The bank’s chief executive says it has little interest in risky opportunities in foreign emerging markets when it is based in the world’s strongest emerging market – one it fully understands. Rob Dwyer reports.

Roberto Setúbal, chief executive of Itaú Unibanco, sits on the board and is also a member of the council of the International Monetary Conference and of the international advisory committees of the Federal Reserve Bank of New York and the New York Stock Exchange

Roberto Setúbal: focus on becoming a truly regional bank

WHEN THE PRESIDENT of Brazil, Luiz Inacio Lula da Silva, decides to try to make his country the financial centre of the developing world, he has little trouble persuading the state-owned banks to support his vision. Or, rather, as the rumours have it, he had little trouble in replacing the chief executive of Banco do Brasil with a banker more inclined to pursue an expansionist agenda. Lima Neto’s resignation in April 2009 was reportedly forced on him; he was paying the price of Lula’s frustration at the leading state bank’s failure to lower interest rates and to more aggressively expand its presence in emerging markets. Aldemir Bendine, former vice-president for new business and credit cards, became Banco do Brasil’s new chief executive on April 23 2009.

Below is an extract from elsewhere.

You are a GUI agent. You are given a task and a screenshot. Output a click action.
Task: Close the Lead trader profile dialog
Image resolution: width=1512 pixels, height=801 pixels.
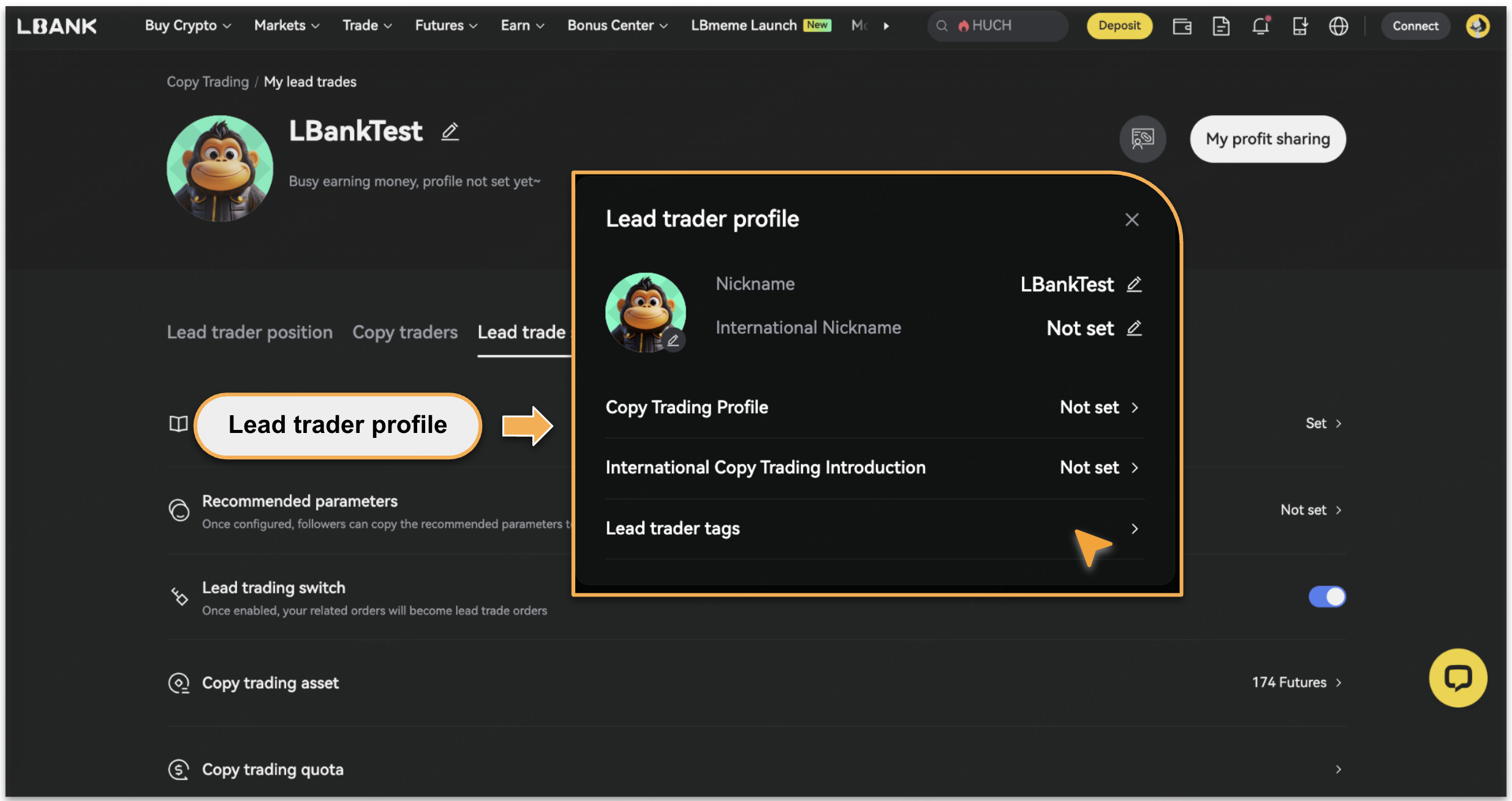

On August 9 2010, the Brazilian finance minister, Guido Mantega, told journalists gathered at a press conference in São Paulo: "The African continent is the future". The event was held to announce that Banco do Brasil, in partnership with privately owned Brazilian bank Bradesco and Portugal’s Banco Espírito Santo (BES), was to form a holding company to consolidate BES’s African investments.